What to produce
From the material below, return every line that includes "computer".

Data for this exercise
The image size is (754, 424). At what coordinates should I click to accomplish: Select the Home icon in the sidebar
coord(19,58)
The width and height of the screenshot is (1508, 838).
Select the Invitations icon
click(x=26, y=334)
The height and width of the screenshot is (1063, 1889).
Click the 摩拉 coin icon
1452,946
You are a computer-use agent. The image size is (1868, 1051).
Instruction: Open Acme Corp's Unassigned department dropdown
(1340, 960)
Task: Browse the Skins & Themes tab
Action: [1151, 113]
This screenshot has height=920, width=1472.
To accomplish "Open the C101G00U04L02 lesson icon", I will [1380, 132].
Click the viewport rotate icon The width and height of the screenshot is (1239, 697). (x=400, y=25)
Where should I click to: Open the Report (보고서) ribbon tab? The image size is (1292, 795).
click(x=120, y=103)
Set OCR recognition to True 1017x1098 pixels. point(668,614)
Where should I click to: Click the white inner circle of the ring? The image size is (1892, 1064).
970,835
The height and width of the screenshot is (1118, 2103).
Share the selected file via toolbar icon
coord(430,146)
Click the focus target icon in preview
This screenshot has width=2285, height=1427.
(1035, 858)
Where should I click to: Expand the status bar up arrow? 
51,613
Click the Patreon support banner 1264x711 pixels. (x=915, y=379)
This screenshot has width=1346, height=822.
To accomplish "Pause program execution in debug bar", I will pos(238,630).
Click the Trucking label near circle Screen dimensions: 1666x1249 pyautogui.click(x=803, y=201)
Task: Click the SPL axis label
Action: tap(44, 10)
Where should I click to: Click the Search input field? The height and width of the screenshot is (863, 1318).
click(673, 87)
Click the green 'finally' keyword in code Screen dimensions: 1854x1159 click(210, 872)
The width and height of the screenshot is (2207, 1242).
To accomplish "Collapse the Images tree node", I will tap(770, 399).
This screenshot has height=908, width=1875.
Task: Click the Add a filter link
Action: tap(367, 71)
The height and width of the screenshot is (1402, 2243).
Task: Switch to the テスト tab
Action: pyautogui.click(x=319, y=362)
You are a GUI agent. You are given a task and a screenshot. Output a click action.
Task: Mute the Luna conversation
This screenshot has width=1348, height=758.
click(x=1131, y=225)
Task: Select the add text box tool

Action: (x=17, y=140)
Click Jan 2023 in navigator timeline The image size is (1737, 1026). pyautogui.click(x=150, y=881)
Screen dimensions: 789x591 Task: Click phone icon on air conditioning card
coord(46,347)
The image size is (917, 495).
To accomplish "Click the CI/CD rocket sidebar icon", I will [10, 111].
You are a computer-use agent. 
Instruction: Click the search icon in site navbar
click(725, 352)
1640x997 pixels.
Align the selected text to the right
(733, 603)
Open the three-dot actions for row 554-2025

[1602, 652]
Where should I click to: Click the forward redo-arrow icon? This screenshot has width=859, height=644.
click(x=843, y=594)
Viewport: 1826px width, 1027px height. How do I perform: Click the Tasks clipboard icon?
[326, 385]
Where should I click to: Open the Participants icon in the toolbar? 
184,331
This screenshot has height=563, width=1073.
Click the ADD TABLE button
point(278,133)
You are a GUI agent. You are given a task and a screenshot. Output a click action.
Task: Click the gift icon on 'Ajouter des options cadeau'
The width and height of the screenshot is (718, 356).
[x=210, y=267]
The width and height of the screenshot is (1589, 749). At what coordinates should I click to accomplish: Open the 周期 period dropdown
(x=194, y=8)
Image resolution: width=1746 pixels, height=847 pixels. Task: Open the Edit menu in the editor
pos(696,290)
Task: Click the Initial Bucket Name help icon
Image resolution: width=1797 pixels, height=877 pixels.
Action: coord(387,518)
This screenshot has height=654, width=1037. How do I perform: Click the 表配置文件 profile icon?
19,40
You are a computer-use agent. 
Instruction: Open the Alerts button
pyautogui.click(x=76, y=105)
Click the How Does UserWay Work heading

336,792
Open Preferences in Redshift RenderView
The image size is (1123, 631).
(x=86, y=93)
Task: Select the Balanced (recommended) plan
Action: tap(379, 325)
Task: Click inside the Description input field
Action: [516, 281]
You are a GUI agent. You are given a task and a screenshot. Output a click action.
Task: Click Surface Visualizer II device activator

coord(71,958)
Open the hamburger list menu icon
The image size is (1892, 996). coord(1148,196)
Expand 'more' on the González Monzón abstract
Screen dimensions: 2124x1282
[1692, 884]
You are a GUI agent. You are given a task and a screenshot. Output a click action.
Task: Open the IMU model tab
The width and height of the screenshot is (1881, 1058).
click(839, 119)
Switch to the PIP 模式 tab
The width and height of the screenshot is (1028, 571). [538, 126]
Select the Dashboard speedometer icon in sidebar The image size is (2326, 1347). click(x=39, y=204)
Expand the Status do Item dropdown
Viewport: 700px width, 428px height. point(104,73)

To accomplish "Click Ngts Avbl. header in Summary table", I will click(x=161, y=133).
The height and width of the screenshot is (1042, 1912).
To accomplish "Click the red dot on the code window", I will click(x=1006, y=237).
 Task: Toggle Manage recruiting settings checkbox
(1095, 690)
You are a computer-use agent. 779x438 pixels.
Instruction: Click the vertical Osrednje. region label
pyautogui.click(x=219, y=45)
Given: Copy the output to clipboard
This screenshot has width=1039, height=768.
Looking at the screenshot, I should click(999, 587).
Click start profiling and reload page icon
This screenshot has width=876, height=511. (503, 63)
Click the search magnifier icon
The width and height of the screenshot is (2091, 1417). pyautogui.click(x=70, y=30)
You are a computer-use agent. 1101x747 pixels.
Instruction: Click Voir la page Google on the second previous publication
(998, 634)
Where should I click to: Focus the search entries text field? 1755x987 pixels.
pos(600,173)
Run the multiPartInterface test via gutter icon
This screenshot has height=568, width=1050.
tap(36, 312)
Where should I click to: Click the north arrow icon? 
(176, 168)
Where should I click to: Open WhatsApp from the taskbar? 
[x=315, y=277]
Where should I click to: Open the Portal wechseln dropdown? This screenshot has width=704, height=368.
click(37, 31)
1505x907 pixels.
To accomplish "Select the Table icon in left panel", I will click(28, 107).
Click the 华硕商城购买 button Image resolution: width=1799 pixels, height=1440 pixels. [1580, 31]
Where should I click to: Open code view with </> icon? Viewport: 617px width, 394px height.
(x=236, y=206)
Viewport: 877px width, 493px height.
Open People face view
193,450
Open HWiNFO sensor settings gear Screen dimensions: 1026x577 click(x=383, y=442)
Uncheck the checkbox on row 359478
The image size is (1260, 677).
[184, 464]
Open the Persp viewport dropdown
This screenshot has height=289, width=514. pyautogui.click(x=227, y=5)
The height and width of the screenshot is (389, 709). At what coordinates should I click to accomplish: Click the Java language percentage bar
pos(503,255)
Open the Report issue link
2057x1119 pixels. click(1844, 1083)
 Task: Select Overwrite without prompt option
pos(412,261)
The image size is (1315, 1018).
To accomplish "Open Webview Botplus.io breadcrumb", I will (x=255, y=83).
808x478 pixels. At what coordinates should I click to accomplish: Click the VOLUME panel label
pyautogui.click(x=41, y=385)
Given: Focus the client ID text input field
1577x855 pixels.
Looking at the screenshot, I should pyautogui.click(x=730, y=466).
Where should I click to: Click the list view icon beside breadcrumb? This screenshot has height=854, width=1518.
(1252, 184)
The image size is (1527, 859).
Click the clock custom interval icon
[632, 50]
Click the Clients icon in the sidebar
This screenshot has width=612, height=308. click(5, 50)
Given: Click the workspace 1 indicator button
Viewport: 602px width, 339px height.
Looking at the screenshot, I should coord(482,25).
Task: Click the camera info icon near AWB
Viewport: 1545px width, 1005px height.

Response area
You are a computer-use agent. The image size is (1868, 1051).
You are a computer-use agent. 
You are a computer-use agent. 
You are a computer-use agent. 779x438 pixels.
You are a computer-use agent. 1101x747 pixels.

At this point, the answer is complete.